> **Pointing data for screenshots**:
=-=-=

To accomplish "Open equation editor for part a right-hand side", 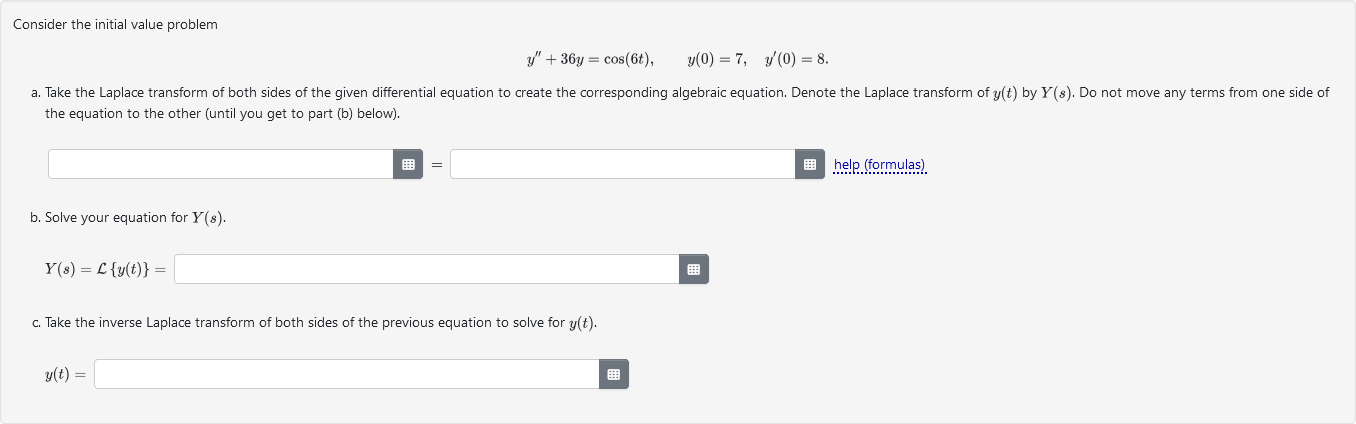I will pyautogui.click(x=810, y=164).
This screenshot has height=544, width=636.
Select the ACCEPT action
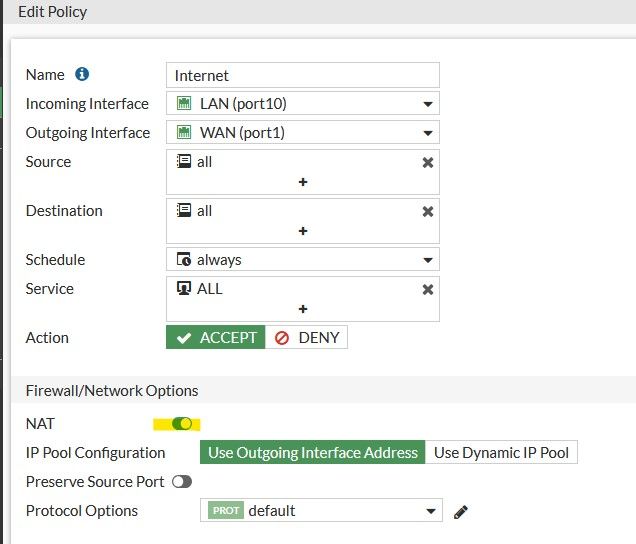[x=216, y=338]
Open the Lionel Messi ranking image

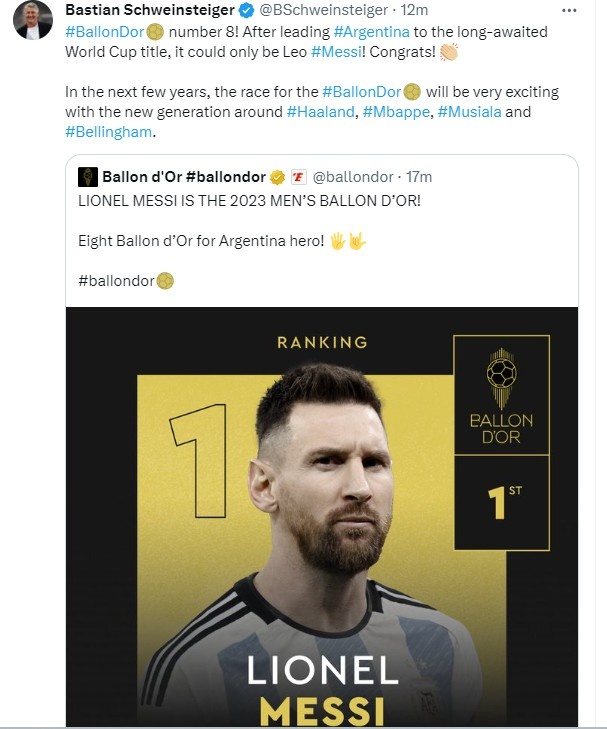point(322,516)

=-=-=

> **Prompt**: Copy the part of the material that opens with the line containing "This screenshot has height=544, width=636." and closes at the end of the material, changing "Lionel Messi" to "Cristiano Ronaldo" and leaving everything else unchanged. Omit the pictures from your answer.

> **Full solution**:
This screenshot has height=544, width=636.
Select the ACCEPT action
[x=216, y=338]
Open the Cristiano Ronaldo ranking image

point(322,516)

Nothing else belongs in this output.